_Exercise details:_
Each line below from the one containing "juin 2018 (58, 2459)" through the one containing "novembre 2018 (65, 2395)" is to be given again exactly, and no line outside that span.

_Available data:_

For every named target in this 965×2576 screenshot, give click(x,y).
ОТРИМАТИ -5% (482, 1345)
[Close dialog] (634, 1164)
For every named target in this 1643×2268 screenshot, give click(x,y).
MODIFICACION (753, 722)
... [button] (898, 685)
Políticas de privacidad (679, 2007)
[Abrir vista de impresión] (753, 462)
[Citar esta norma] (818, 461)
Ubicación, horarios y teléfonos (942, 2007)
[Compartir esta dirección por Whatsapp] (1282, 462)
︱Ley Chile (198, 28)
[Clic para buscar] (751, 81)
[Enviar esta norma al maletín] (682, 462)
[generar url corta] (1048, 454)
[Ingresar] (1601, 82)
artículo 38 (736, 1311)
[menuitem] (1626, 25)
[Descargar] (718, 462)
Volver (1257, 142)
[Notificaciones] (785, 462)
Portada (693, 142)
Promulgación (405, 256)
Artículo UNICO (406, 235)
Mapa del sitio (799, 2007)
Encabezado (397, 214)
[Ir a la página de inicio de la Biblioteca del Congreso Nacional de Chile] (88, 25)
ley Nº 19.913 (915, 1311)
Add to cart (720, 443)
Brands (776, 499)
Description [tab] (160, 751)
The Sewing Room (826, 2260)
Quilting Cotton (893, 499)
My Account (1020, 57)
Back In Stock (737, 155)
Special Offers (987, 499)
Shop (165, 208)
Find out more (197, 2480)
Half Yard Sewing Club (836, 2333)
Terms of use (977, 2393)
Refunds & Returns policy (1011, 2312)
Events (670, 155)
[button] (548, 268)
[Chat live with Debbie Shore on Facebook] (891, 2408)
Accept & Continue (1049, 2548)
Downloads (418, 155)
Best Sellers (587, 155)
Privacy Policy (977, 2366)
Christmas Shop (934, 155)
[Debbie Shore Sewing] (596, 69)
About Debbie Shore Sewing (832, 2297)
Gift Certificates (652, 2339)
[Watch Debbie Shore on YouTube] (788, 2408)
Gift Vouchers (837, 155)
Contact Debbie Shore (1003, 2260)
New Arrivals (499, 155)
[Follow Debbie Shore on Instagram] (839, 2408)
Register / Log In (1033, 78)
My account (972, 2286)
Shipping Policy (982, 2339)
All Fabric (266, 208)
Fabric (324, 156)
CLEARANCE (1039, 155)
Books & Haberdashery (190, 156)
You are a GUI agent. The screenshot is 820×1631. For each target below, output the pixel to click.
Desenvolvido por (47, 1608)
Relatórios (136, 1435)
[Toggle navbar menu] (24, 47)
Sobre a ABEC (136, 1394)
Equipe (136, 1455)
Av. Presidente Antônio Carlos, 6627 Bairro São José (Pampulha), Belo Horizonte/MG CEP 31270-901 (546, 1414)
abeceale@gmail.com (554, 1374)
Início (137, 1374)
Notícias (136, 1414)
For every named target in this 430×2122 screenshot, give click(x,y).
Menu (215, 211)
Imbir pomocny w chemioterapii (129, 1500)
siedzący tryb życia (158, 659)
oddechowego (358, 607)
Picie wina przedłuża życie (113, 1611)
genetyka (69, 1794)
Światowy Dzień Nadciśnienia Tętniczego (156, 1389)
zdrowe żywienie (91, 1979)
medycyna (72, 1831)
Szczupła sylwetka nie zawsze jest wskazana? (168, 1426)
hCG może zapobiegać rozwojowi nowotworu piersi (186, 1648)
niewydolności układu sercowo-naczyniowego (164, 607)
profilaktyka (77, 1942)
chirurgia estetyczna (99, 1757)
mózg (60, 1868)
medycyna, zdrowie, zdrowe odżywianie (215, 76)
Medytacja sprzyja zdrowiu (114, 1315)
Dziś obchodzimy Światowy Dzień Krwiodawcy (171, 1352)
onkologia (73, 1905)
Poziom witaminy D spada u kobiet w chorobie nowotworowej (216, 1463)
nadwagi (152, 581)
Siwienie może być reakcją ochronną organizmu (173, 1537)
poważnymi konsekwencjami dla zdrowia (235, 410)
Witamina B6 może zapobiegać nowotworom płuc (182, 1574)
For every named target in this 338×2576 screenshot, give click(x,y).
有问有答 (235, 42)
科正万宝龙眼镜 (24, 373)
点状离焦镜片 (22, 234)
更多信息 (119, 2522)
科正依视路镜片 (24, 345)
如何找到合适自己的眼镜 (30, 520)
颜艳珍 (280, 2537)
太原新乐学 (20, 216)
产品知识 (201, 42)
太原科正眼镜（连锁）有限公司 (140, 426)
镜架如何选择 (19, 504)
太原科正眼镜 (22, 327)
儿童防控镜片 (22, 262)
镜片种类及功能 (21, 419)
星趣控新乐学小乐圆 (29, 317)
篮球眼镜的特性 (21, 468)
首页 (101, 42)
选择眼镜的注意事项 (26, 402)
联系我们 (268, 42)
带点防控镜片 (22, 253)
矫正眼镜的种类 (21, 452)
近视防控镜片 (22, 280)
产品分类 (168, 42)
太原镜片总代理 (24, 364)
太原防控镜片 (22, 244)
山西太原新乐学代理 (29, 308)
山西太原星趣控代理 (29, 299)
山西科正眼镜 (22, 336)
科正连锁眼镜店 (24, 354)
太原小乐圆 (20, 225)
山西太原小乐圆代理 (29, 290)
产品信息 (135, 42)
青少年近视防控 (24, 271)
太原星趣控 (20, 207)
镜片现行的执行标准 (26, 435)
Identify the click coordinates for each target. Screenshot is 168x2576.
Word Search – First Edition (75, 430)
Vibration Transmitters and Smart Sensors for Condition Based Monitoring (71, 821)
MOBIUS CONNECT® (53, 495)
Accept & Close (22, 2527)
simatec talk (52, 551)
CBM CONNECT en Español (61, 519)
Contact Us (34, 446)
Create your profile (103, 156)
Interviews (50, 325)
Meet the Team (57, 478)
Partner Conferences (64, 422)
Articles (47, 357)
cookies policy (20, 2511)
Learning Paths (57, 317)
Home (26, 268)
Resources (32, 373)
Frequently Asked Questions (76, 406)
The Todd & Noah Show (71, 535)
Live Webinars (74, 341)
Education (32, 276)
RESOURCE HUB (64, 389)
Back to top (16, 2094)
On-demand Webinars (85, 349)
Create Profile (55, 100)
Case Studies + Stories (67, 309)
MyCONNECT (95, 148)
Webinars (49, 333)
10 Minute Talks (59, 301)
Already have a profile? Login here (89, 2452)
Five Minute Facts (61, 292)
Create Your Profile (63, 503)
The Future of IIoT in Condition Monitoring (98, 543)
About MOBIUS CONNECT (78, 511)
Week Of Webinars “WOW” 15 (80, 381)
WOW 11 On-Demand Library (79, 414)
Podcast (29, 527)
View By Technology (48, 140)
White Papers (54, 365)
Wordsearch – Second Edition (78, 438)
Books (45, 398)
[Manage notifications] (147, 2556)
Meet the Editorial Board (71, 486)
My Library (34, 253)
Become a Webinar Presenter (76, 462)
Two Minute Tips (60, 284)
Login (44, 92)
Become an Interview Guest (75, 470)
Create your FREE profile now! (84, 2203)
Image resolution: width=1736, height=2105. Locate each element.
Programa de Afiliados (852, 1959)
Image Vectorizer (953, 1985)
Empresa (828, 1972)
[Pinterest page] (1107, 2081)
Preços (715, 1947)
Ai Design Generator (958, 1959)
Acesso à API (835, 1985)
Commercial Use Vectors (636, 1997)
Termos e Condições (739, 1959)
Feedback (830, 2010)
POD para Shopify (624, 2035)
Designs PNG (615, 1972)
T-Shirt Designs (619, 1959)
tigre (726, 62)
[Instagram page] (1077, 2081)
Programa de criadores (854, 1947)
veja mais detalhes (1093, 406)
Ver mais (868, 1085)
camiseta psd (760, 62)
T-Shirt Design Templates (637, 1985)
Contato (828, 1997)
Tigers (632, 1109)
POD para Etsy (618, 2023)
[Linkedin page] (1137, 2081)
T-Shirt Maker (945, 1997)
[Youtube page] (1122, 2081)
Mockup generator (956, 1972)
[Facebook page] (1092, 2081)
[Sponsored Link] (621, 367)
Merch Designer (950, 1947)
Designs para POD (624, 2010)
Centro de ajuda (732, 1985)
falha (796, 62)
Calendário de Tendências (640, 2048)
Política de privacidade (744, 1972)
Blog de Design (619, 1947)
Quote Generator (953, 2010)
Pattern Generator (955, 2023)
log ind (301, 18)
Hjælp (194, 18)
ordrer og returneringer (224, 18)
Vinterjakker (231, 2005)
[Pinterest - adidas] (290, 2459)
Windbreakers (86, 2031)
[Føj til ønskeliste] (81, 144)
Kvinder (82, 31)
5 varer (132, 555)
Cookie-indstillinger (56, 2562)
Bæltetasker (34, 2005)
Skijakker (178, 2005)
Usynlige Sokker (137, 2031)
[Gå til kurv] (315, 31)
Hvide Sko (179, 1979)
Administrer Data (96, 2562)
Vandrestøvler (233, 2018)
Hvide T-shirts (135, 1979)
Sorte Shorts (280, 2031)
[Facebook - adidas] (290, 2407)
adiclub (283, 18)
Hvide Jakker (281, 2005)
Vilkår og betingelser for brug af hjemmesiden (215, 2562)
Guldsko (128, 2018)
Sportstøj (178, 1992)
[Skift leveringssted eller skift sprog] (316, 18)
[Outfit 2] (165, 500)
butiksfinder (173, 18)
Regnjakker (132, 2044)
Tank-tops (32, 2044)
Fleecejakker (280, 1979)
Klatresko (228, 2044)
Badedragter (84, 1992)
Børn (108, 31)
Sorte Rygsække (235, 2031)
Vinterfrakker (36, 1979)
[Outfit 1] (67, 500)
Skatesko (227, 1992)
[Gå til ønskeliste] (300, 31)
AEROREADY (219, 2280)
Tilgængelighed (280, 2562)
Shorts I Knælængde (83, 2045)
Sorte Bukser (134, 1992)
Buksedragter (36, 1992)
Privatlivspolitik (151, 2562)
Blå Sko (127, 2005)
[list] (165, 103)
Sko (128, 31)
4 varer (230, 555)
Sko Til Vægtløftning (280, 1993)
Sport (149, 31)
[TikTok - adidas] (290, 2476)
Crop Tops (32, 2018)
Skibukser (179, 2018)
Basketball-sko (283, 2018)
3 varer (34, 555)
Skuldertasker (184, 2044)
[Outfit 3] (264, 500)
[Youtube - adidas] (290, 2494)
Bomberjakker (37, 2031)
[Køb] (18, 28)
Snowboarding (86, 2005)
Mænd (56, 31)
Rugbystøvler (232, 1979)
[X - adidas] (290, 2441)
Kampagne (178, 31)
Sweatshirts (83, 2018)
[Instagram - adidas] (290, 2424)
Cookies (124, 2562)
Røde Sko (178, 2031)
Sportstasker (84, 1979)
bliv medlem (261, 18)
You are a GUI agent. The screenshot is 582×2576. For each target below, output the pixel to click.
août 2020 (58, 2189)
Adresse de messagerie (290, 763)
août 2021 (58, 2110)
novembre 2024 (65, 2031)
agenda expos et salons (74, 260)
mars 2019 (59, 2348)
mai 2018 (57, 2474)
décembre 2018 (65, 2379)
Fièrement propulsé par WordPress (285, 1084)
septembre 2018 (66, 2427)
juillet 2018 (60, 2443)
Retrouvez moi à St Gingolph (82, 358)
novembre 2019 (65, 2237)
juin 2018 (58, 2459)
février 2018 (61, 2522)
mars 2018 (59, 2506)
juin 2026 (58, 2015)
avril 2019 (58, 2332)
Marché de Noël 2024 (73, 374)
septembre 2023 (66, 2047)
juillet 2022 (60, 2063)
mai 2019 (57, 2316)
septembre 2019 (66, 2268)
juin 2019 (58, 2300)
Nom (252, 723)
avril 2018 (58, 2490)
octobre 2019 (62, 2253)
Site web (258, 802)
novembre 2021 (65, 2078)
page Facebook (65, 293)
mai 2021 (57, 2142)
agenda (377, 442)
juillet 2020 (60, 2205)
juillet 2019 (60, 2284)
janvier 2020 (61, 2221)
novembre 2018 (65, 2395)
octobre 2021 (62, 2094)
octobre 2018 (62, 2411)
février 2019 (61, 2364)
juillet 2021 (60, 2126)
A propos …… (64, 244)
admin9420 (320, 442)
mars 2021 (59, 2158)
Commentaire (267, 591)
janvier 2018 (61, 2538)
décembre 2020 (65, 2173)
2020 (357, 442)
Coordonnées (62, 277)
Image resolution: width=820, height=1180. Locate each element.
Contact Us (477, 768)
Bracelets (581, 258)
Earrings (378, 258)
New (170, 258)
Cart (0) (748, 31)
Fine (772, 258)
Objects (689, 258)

_Reply:_
juin 2018 (58, 2459)
février 2018 (61, 2522)
mars 2018 (59, 2506)
juin 2026 (58, 2015)
avril 2019 (58, 2332)
Marché de Noël 2024 (73, 374)
septembre 2023 (66, 2047)
juillet 2022 (60, 2063)
mai 2019 (57, 2316)
septembre 2019 (66, 2268)
juin 2019 (58, 2300)
Nom (252, 723)
avril 2018 (58, 2490)
octobre 2019 (62, 2253)
Site web (258, 802)
novembre 2021 (65, 2078)
page Facebook (65, 293)
mai 2021 (57, 2142)
agenda (377, 442)
juillet 2020 (60, 2205)
juillet 2019 (60, 2284)
janvier 2020 (61, 2221)
novembre 2018 (65, 2395)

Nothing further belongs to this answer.